■ **Secção de texto**
┄┄┄┄┄┄┄┄┄┄┄┄┄┄┄┄┄┄┄┄

01/09/10

Pronto, já está tudo mais claro

O João Rodrigues, na sequência de uma troca de pontos de vista com o Nuno e comigo, entrega-nos uma transparente definição: «O socialismo é aqui entendido como o esforço igualitário para descobrir os melhores arranjos que democratizem o Estado e as instituições da economia, a partir do robustecimento da sociedade civil, do que vamos sabendo sobre as possibilidades da acção colectiva.»
Quer isto dizer, simplesmente, que o Nuno tem toda a razão. E o João também. Falam é de conceitos distantes, que pouco mais partilham do que o nome.
O João não gosta de utopias e investe o seu pensamento na optimização de um processo que, através de arranjos cumulativos, democratize ao máximo a nossa vida social, económica e cívica. O Nuno tem por certo que «o caminho dessa alternativa passa mais pela construção de uma ideia da possibilidade de uma ruptura global do que de um conjunto de pequenas reformas ou “utopias possíveis”.» Um detecta «piadolas» onde o outro encontra um roteiro para viajar entre o «imaginável e o inimaginável».
Sem resposta fica o que me parece o mais premente ponto do Nuno: a urgência de evitar uma catástrofe ambiental que, aparentemente, não vai esperar pelos resultados de tantos esforços e arranjos. Infelizmente, também não se vislumbra gérmen capaz de originar a salvífica revolução que vai redimir a vida e poupar o mundo.
Mas talvez seja apenas depois desse cataclismo que poderemos por fim ver o que está para lá do horizonte de acontecimentos que agora nos cerceia a imaginação.

14 comentários:

pjv disse...

luis
lindíssima análise! adorei

Niet disse...

┄┄┄┄┄┄┄┄┄┄┄┄┄┄┄┄┄┄┄┄

■ **Conteúdo dos registos**
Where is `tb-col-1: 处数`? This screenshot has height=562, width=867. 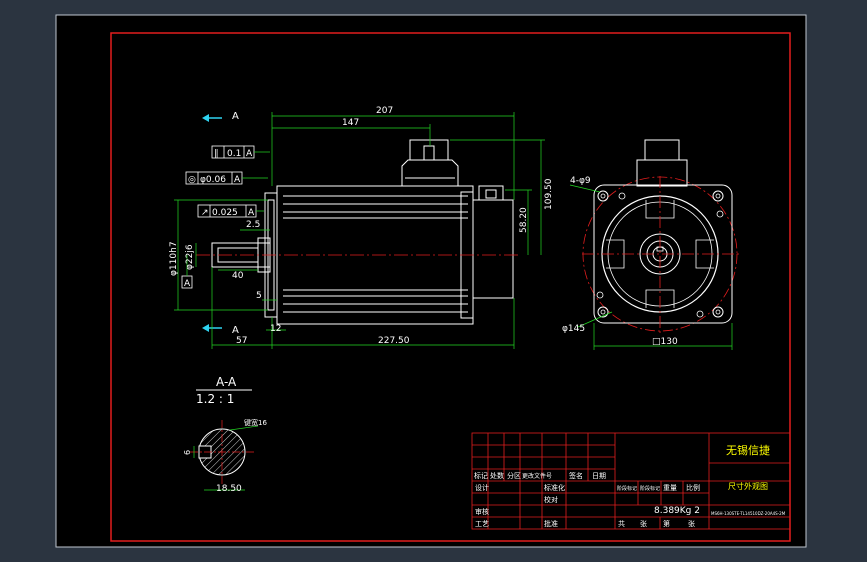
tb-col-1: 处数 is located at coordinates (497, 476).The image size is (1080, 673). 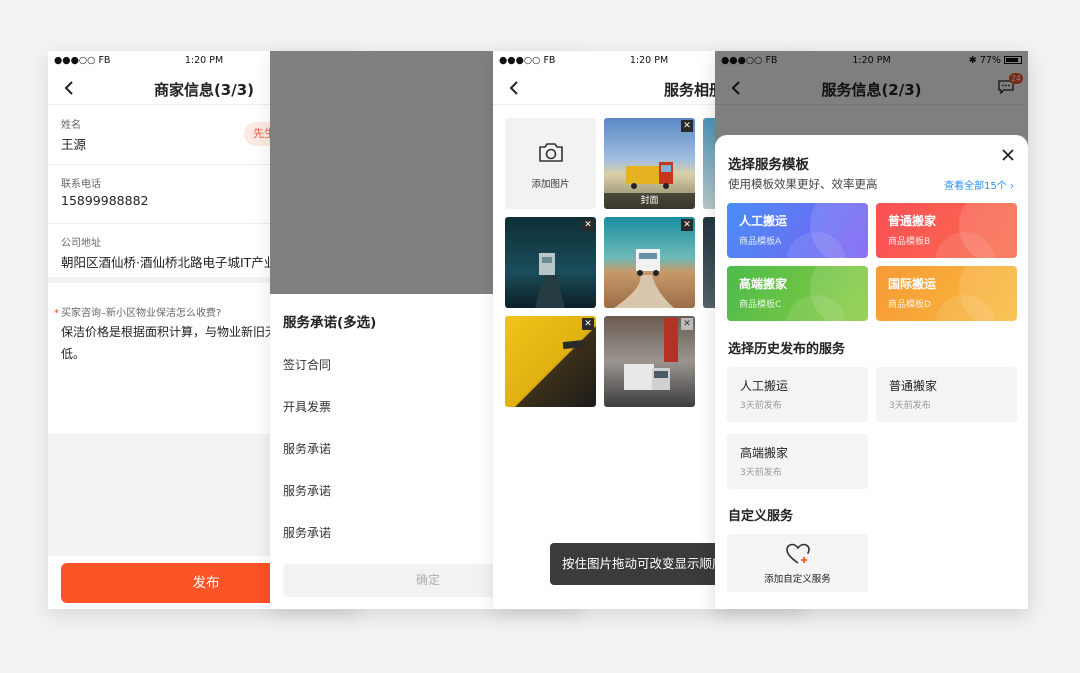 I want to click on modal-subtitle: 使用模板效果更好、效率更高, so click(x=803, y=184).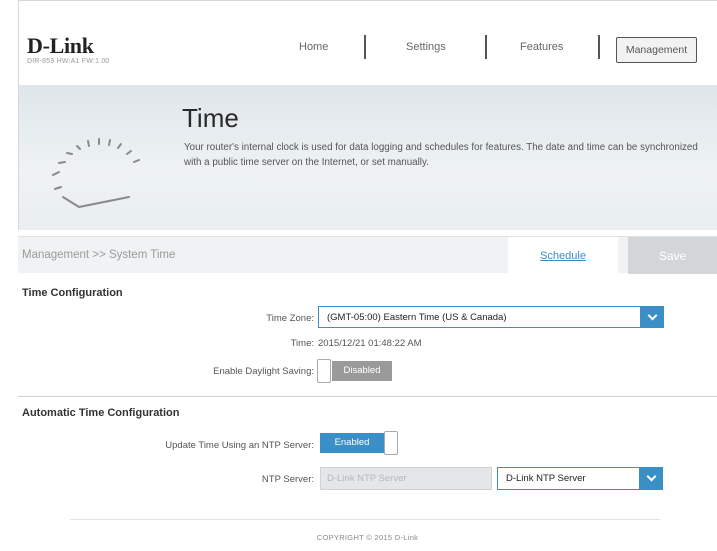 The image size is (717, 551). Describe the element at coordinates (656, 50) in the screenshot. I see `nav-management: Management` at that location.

┄┄┄┄┄┄┄┄┄┄┄┄┄┄┄┄┄┄┄┄

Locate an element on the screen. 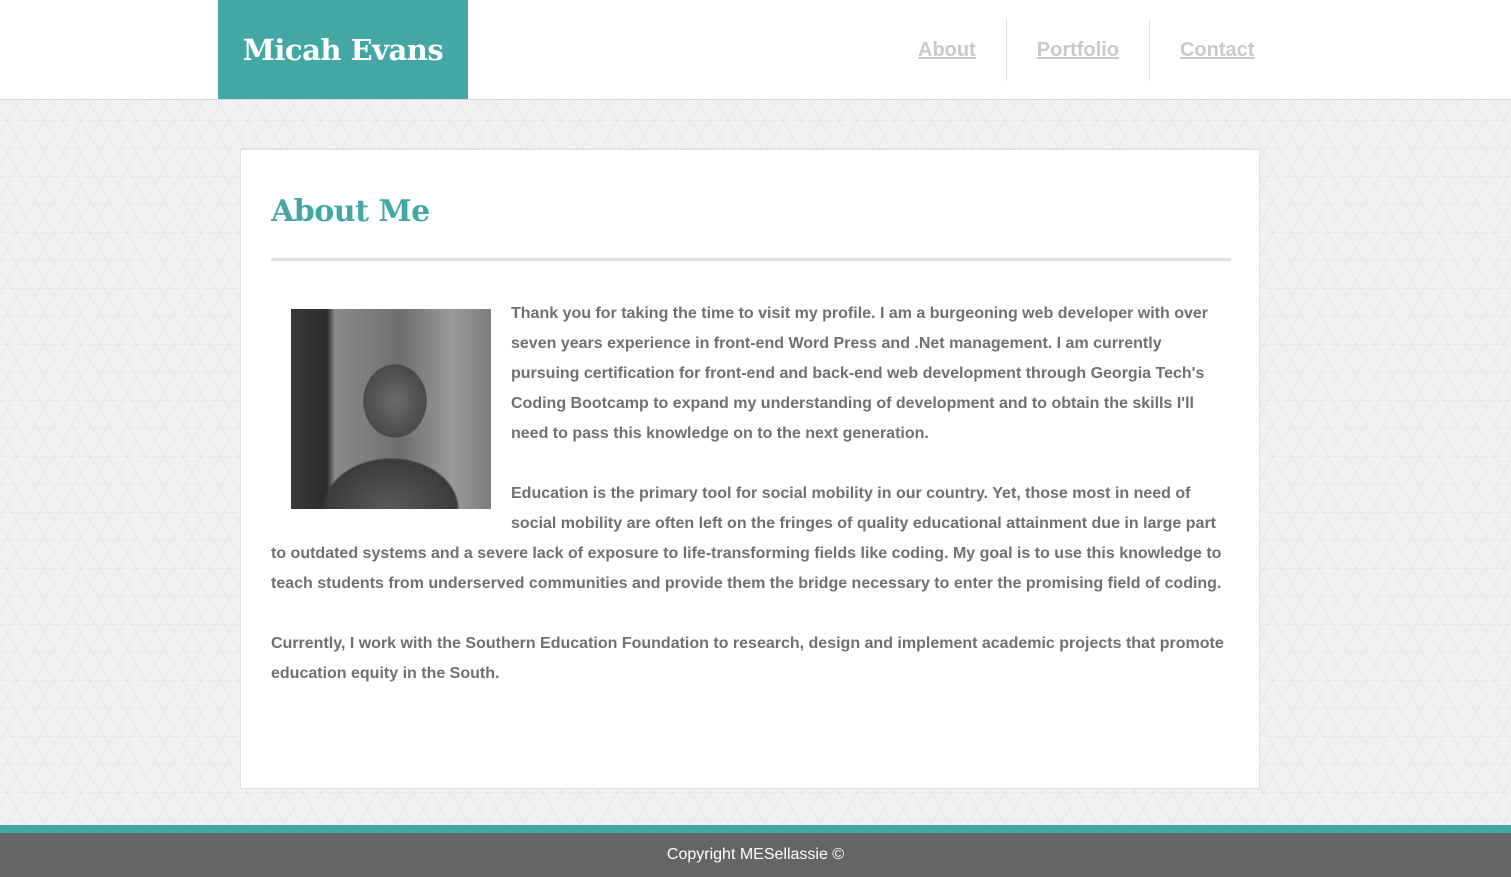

┄┄┄┄┄┄┄┄┄┄┄┄┄┄┄┄┄┄┄┄

■ **Enunciado do exercício**
Extraia sem alterações um trecho do texto sobre o socialismo: comece nas palavras em que surge "Pronto, já está" e pare logo a seguir a "que o nome.".

■ **Resposta ao exercício**
Pronto, já está tudo mais claro

O João Rodrigues, na sequência de uma troca de pontos de vista com o Nuno e comigo, entrega-nos uma transparente definição: «O socialismo é aqui entendido como o esforço igualitário para descobrir os melhores arranjos que democratizem o Estado e as instituições da economia, a partir do robustecimento da sociedade civil, do que vamos sabendo sobre as possibilidades da acção colectiva.»
Quer isto dizer, simplesmente, que o Nuno tem toda a razão. E o João também. Falam é de conceitos distantes, que pouco mais partilham do que o nome.